En résumé, les données issues de NHANES permettent d'estimer qu’entre 2003 et 2010, 1,3 % de la population nord-américaine, soit 3,6 millions d'individus, étaient porteurs d'anticorps anti-HCV et que 1 % avaient une infection chronique dont témoignait la présence d'ARN-HCV dans leur sérum. Ces résultats marquent une baisse par rapport aux précédentes estimations NHANES, de l'ordre de 3,9 millions entre 1988 et 1996 et de 4,1 millions entre 1999 et 2002. Il est très peu plausible que cette diminution soit le fait de la mise en route de traitements actifs anti-HCV. Elle est plus probablement liée à une augmentation de la mortalité spécifique en cas d'hépatite C. La prévalence d'HCV parmi les individus nés entre 1948 et 1965 a été trouvée très haute, à 2,6 %, soit environ 6 fois plus importante que dans les autres tranches d'âge. Les CDC recommandent donc logiquement de cibler le dépistage dans cette tranche d'âge. On peut raisonnablement estimer que 800 000 nouveaux porteurs pourraient ainsi être dépistés, avec, potentiellement, 100 000 décès évitables, non compris les individus sans domicile fixe ou incarcérés qui ne sont pas inclus dans la NHANES. L'introduction récente de traitements actifs pourrait modifier les données en termes de portage et de mortalité, mais le bas niveau éducationnel et de revenus des populations touchées constituent autant de barrières à la mise en route de thérapeutiques efficaces.

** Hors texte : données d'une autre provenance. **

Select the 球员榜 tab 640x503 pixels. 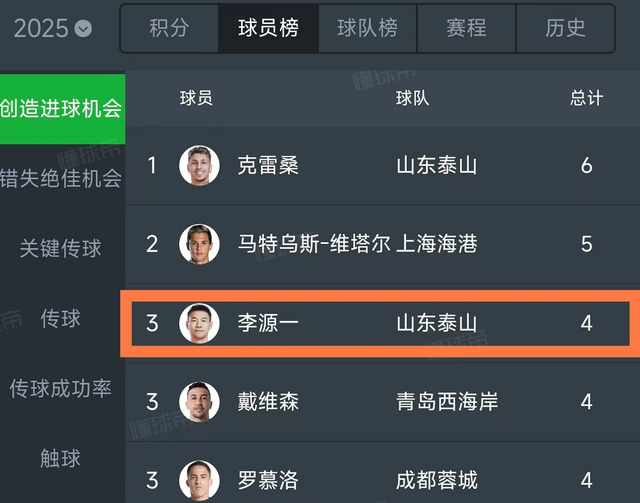(268, 28)
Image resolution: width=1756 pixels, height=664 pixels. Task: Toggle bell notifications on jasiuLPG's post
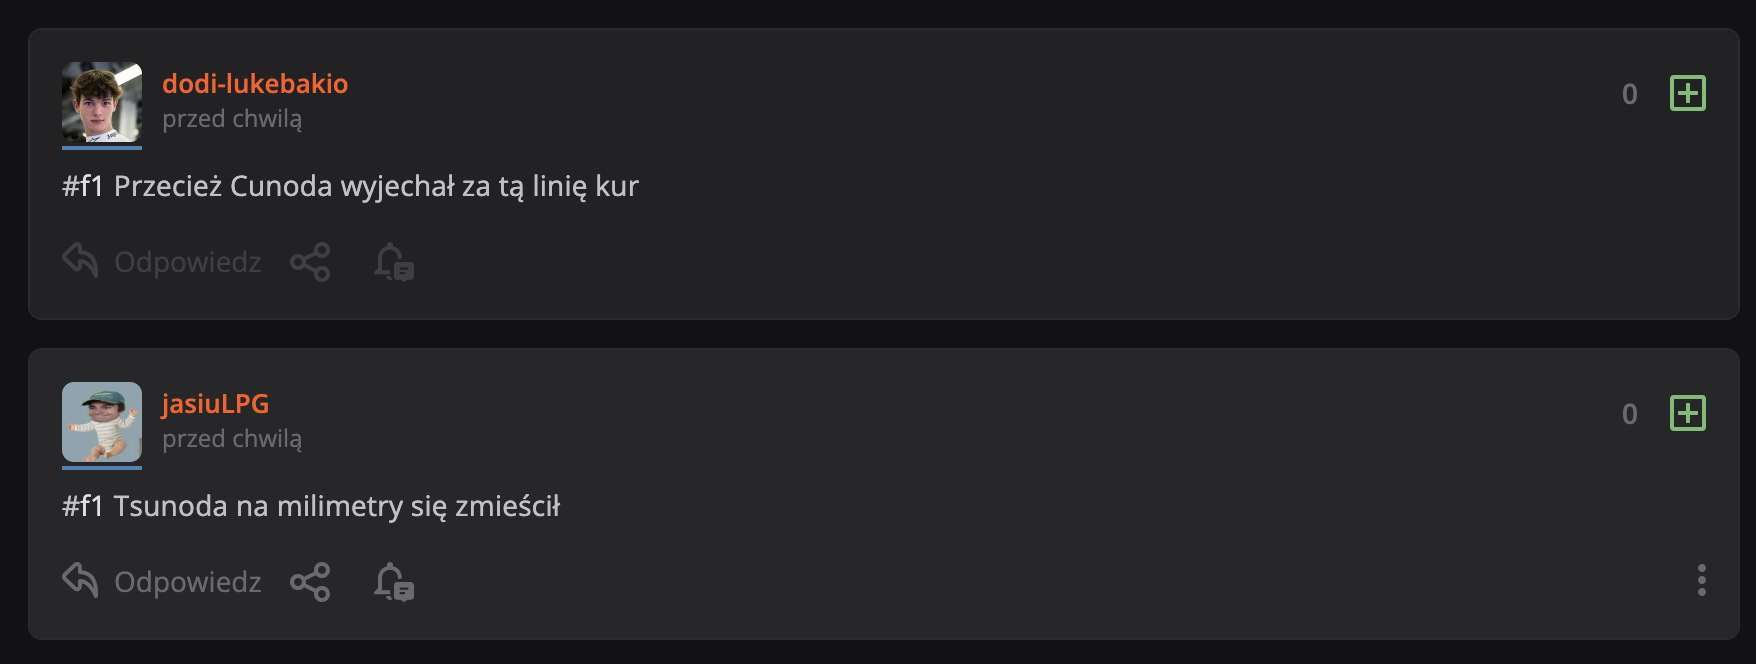[x=394, y=582]
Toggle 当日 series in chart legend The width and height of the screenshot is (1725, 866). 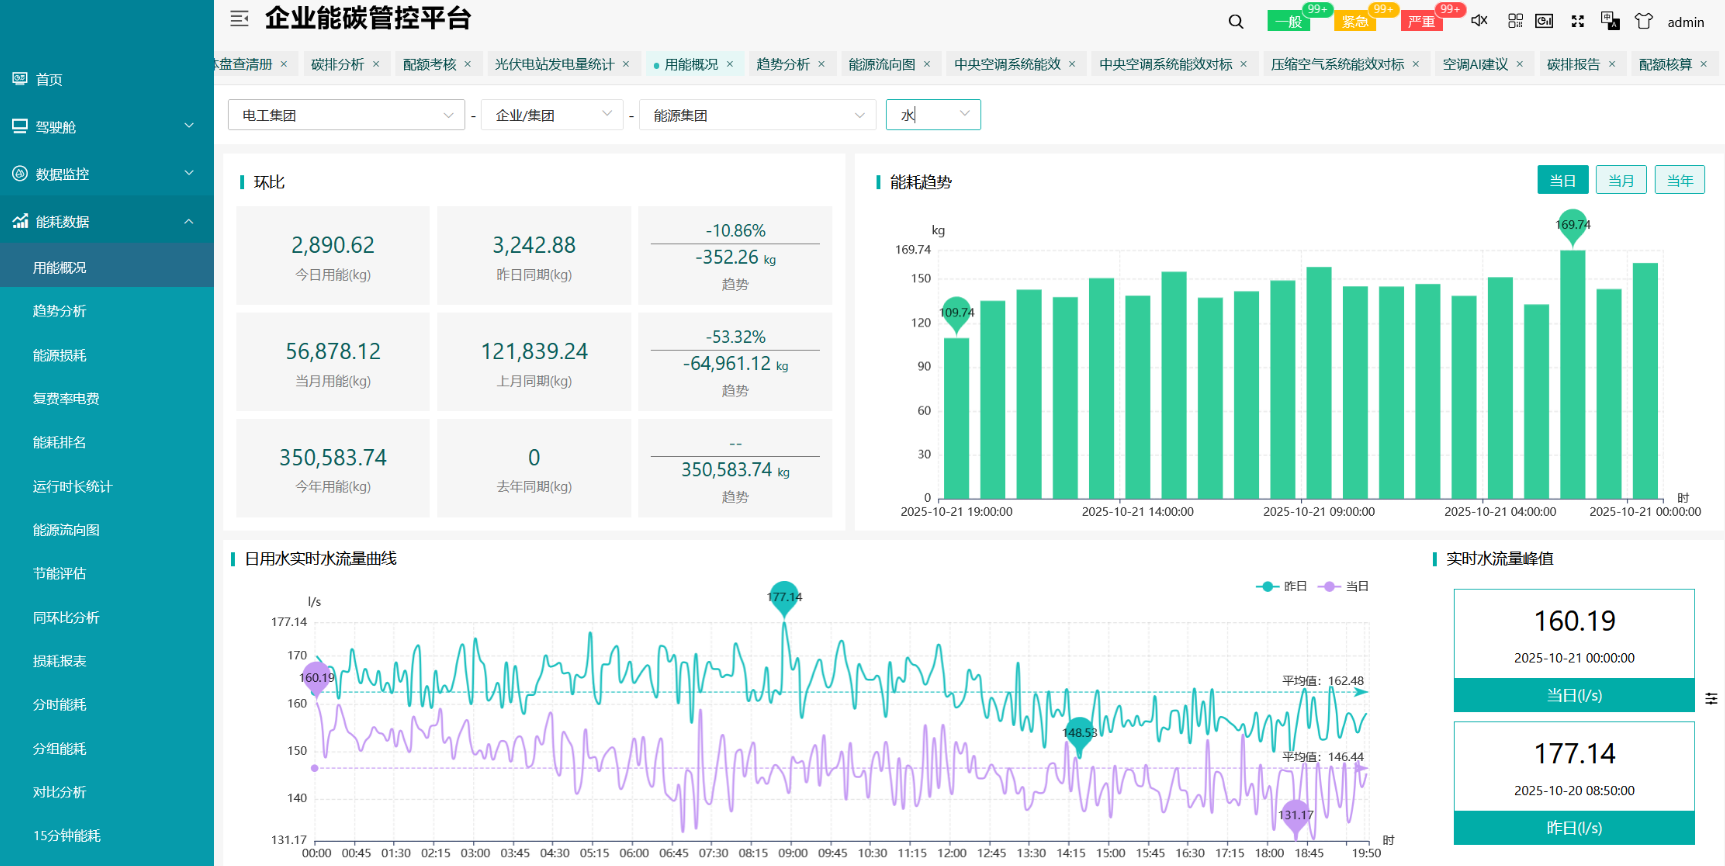(x=1344, y=586)
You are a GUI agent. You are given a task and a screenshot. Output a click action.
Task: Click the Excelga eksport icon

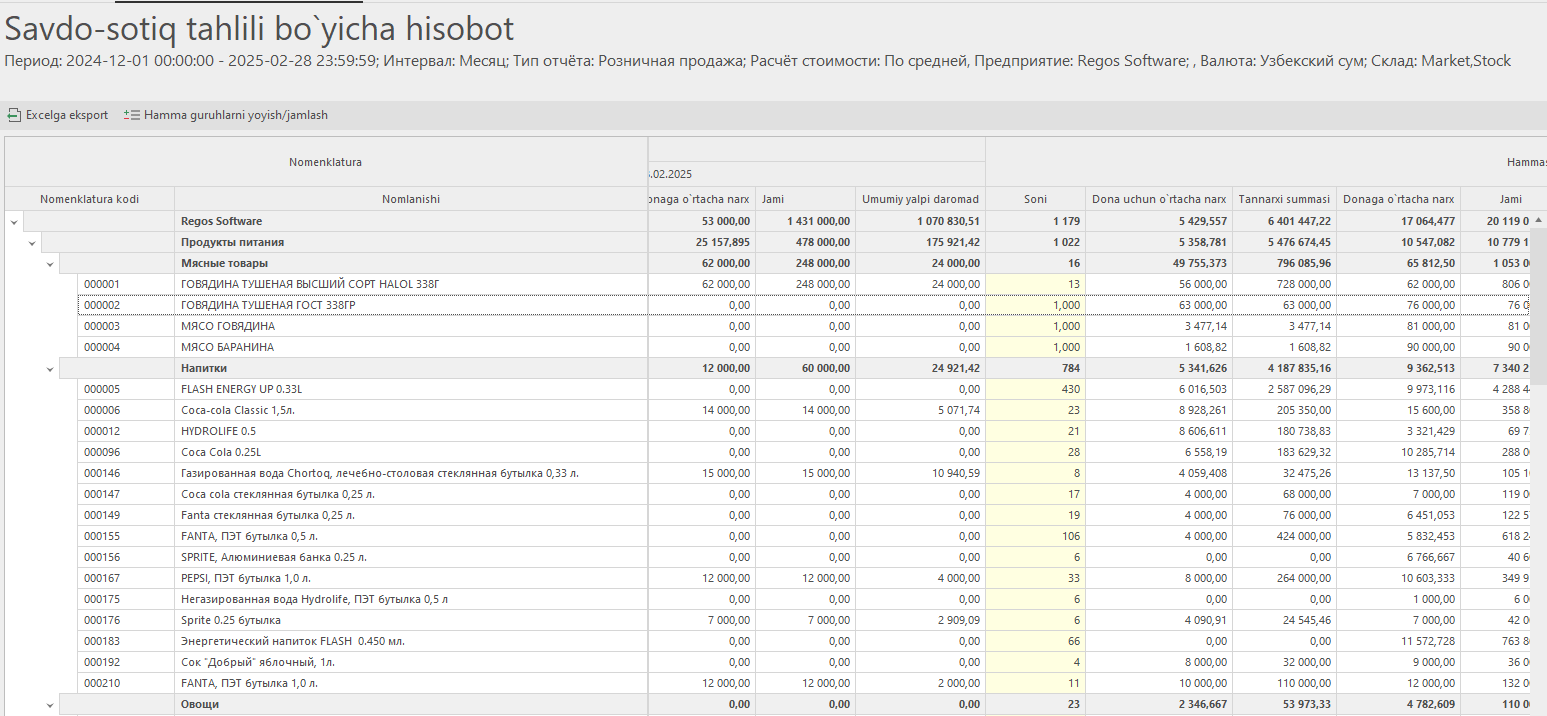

En conclusion, selon les données de NHANES, 2,7 millions de nord-américains non institutionnalisés sont porteurs d'une infection chronique par HCV. Ce chiffrage est en baisse par rapport aux précédentes évaluations, reflétant probablement une hausse de la mortalité spécifique. Le risque est particulièrement élevé dans la tranche d'âge 1945-1965, dite " génération du baby boom" qui doit, selon les recommandations des CDC, constituer la cible privilégiée du dépistage.